Collected data:
※

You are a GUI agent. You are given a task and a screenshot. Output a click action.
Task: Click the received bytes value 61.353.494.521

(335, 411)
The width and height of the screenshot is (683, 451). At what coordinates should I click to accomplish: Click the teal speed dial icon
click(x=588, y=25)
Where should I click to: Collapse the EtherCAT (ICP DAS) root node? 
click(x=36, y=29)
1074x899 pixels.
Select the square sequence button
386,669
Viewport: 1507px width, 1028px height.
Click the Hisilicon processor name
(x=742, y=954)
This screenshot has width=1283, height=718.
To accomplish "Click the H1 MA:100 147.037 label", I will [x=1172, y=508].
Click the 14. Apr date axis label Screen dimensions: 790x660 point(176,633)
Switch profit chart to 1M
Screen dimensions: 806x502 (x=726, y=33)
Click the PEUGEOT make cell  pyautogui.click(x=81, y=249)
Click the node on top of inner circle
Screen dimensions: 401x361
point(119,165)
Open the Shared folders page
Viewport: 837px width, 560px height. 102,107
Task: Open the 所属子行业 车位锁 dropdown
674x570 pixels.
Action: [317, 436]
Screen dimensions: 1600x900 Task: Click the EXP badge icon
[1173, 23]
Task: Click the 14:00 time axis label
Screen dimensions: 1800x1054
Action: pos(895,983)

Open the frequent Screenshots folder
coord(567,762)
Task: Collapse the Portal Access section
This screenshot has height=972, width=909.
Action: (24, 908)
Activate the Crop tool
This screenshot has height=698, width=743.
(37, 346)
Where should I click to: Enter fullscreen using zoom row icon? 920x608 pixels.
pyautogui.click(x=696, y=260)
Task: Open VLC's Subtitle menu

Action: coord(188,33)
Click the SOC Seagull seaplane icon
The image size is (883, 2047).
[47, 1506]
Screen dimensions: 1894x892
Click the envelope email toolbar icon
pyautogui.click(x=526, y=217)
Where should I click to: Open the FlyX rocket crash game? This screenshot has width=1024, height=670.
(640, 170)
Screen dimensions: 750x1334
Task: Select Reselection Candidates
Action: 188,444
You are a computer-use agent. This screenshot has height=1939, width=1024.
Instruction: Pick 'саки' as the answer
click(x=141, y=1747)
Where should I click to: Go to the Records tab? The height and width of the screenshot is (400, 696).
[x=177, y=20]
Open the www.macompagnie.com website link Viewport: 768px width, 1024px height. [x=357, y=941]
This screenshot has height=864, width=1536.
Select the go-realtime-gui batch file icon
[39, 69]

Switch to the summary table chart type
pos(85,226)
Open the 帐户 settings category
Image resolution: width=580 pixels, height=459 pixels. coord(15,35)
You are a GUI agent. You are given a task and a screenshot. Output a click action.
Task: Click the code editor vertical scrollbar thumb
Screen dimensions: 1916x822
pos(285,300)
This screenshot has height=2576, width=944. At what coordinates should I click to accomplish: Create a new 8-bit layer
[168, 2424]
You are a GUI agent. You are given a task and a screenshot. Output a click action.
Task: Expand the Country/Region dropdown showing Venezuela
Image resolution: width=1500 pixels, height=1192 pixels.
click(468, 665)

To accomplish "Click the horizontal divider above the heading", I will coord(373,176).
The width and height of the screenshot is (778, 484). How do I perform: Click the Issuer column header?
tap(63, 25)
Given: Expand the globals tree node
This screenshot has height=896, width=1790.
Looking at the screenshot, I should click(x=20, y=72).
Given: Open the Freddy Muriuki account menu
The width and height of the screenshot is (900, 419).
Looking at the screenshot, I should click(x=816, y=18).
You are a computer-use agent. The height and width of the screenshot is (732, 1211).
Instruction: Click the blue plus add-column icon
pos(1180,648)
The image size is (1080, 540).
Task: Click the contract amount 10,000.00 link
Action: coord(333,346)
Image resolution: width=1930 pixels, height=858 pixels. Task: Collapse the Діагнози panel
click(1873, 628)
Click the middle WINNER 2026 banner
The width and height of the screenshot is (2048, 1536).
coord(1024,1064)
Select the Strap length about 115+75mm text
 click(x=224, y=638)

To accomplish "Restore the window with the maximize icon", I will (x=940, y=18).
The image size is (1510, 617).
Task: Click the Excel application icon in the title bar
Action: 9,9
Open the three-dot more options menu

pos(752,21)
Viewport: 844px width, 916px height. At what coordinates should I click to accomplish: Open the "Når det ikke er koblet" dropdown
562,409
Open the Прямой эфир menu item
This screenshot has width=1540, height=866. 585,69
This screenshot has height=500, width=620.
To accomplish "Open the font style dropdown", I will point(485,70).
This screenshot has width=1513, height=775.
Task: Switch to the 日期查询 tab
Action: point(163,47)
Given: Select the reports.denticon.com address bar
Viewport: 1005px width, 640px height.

※

* PROBLEM DETAILS *
Write out each line above that contains the word "label".

* REPLY *
To accomplish "Click the H1 MA:100 147.037 label", I will [x=1172, y=508].
Click the 14. Apr date axis label Screen dimensions: 790x660 point(176,633)
Task: Click the 14:00 time axis label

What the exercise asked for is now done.